[Dataset records]
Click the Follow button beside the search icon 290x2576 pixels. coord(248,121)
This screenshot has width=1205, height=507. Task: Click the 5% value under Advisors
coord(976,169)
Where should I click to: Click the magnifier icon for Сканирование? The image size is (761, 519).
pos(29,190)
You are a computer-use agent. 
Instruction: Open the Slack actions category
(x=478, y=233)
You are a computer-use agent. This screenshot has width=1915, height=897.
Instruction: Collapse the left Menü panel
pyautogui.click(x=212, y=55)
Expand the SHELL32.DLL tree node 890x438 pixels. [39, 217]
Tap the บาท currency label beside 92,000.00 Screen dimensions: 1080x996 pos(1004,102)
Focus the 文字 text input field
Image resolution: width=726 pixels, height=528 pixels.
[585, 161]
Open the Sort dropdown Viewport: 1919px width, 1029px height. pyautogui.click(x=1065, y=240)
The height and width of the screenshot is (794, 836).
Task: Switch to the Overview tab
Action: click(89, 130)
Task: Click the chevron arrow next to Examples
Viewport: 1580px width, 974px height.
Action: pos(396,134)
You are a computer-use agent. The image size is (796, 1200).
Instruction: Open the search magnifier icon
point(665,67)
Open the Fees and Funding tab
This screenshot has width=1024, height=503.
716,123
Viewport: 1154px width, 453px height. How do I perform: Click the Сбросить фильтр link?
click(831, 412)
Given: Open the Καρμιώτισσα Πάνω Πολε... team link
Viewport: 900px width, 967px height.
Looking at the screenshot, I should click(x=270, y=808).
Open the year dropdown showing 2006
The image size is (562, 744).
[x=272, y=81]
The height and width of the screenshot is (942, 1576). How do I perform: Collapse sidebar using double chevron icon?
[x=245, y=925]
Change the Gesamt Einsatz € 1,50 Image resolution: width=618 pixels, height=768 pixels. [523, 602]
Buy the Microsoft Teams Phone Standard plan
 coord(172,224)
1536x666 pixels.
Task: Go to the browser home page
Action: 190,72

■ Work required
Would you reproduce every record above exactly as it appears?

■ Response to the task
Click the Follow button beside the search icon 290x2576 pixels. coord(248,121)
This screenshot has width=1205, height=507. Task: Click the 5% value under Advisors
coord(976,169)
Where should I click to: Click the magnifier icon for Сканирование? The image size is (761, 519).
pos(29,190)
You are a computer-use agent. 
Instruction: Open the Slack actions category
(x=478, y=233)
You are a computer-use agent. This screenshot has width=1915, height=897.
Instruction: Collapse the left Menü panel
pyautogui.click(x=212, y=55)
Expand the SHELL32.DLL tree node 890x438 pixels. [39, 217]
Tap the บาท currency label beside 92,000.00 Screen dimensions: 1080x996 pos(1004,102)
Focus the 文字 text input field
Image resolution: width=726 pixels, height=528 pixels.
[585, 161]
Open the Sort dropdown Viewport: 1919px width, 1029px height. pyautogui.click(x=1065, y=240)
The height and width of the screenshot is (794, 836).
Task: Switch to the Overview tab
Action: click(89, 130)
Task: Click the chevron arrow next to Examples
Viewport: 1580px width, 974px height.
Action: pos(396,134)
You are a computer-use agent. The image size is (796, 1200).
Instruction: Open the search magnifier icon
point(665,67)
Open the Fees and Funding tab
This screenshot has width=1024, height=503.
716,123
Viewport: 1154px width, 453px height. How do I perform: Click the Сбросить фильтр link?
click(831, 412)
Given: Open the Καρμιώτισσα Πάνω Πολε... team link
Viewport: 900px width, 967px height.
Looking at the screenshot, I should click(x=270, y=808).
Open the year dropdown showing 2006
The image size is (562, 744).
[x=272, y=81]
The height and width of the screenshot is (942, 1576). How do I perform: Collapse sidebar using double chevron icon?
[x=245, y=925]
Change the Gesamt Einsatz € 1,50 Image resolution: width=618 pixels, height=768 pixels. [523, 602]
Buy the Microsoft Teams Phone Standard plan
 coord(172,224)
1536x666 pixels.
Task: Go to the browser home page
Action: 190,72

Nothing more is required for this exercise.